▶ [Exercise aim]: State how many lines in the listing below contain the word "perform". Reply with the number alone.

Text and element pointing records:
>> Start
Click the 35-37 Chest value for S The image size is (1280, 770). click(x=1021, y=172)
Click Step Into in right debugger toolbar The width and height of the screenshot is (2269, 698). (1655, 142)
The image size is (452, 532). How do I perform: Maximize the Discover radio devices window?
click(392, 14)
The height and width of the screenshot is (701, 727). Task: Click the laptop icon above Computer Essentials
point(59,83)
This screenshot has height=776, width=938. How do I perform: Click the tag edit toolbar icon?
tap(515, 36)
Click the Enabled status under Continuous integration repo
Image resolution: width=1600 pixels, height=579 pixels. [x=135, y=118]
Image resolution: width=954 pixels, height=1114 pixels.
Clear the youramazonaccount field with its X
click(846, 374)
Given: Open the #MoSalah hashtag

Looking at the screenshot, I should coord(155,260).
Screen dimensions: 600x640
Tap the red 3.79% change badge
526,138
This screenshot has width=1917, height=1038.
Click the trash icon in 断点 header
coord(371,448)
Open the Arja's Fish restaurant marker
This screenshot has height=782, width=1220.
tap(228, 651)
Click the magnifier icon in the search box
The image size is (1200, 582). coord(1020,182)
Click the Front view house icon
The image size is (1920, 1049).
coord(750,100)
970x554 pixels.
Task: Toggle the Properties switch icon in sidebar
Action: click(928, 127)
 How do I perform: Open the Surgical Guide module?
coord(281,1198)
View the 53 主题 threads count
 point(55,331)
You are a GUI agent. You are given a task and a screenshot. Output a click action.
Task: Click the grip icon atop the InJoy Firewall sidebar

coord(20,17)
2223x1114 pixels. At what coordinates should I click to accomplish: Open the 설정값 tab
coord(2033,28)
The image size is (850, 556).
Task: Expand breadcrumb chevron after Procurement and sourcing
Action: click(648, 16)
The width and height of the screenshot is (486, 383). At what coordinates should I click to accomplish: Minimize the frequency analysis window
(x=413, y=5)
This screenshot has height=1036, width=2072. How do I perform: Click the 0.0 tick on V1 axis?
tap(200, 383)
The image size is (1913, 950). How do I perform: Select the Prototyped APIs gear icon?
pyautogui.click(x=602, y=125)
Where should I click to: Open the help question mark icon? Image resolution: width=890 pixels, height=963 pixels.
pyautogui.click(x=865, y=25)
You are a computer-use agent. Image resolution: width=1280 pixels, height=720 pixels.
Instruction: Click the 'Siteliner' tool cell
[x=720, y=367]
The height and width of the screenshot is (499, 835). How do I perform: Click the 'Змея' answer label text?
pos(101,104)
>> End
▶ [Response to this task]: 6